As the Lebanese Prime Minister, Mr Rafiq al Hariri, and the Speaker of Parliament, Mr Nabih Berri, travelled to Damascus to discuss a ceasefire, citizens of Beirut and other cities lit banks of candles placed at well frequented public places to commemorate the slaughter.
The day of commemoration was all the more poignant because full details of the Qana disaster had emerged in the morning's Lebanese press. Reports contradicted Israeli claims that its gunners had fired five rounds along a radar traced trajectory at Hizbullah fighters who had, 15 minutes earlier, fired two Katyusha rockets and eight mortars at northern Israel.
The reports suggested the carnage at Qana was inevitable because Israel was following a policy of blanket shelling with 155 mm Howitzers of the areas from which Hizbullah rockets were being fired, rather than, as claimed, directing small salvoes with "pinpoint accuracy" at moving guerrilla targets.
Israel fired no less than 28 heavy artillery shells into the vicinity of the Fijian headquarters, five or six striking the compound directly while the majority devastated the entire area round it. This was confirmed to The Irish Times by the UN spokesman in southern Lebanon, Mr Timor Goksel, who also said that before the Qana incident Hizbullah had never fired Katyushas from the Fiji battalion area of control - presumably because it was too far from targets in northern Israel.

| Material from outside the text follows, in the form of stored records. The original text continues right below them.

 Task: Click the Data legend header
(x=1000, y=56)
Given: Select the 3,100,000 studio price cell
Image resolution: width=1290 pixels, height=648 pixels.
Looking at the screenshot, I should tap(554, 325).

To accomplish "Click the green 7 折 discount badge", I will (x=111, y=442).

While mourning its fallen, Lebanon is returning to the war time situation in relation to electrical power. Everywhere in the capital are men on ladders reconnecting shops, offices and households to private generators silent these four months since the Electricite du Liban, with the able assistance of ESB International, restored power to the pre civil war level.
Consumers, impatiently wait their turns in long lines, pay reconnection fees, purchase new wire and switches and lose a morning or a day. Those who cannot afford private power do without.

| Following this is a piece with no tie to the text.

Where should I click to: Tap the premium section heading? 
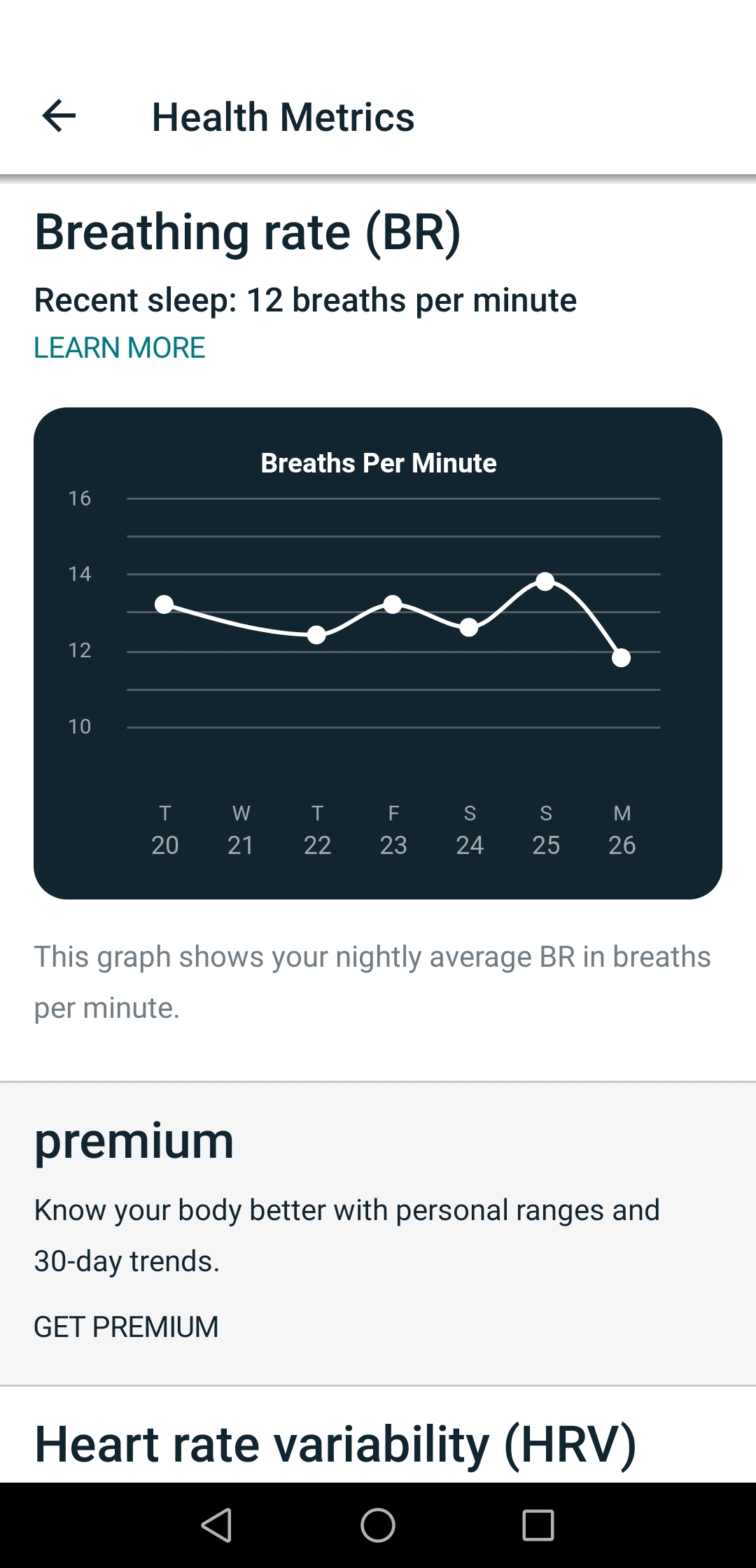(x=134, y=1142)
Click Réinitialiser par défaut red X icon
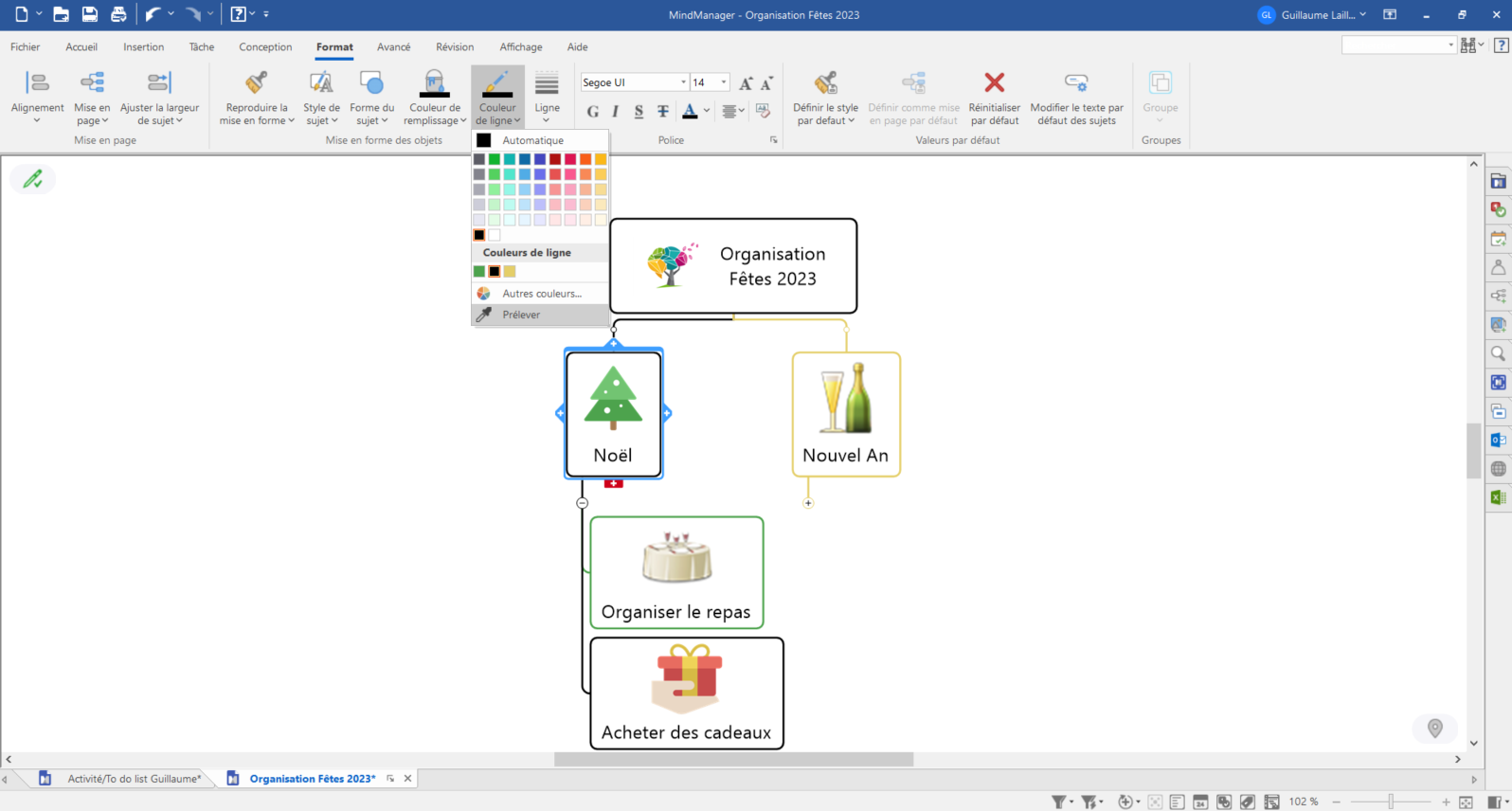1512x811 pixels. 994,83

Generators pollute the city with their hum and clack, their fumes and leaking fuel; pedestrians stumble over thick coils of wire lying in wait on sidewalks to snake round ankles.
The signature tunes of the various news bulletins and the funereal tones of announcers blare from transistors carrying non stop coverage from the front. Lebanon is back on a war footing, but the country is not cowed. Its citizens are not fleeing as they did during the civil war.
The only mass exodus at the airport is of round trip pilgrims in white gathering for flights to Saudi Arabia for the Haj. Like the Palestinians of the Intifada, the Lebanese have become steadfast in the face of continuing adversity.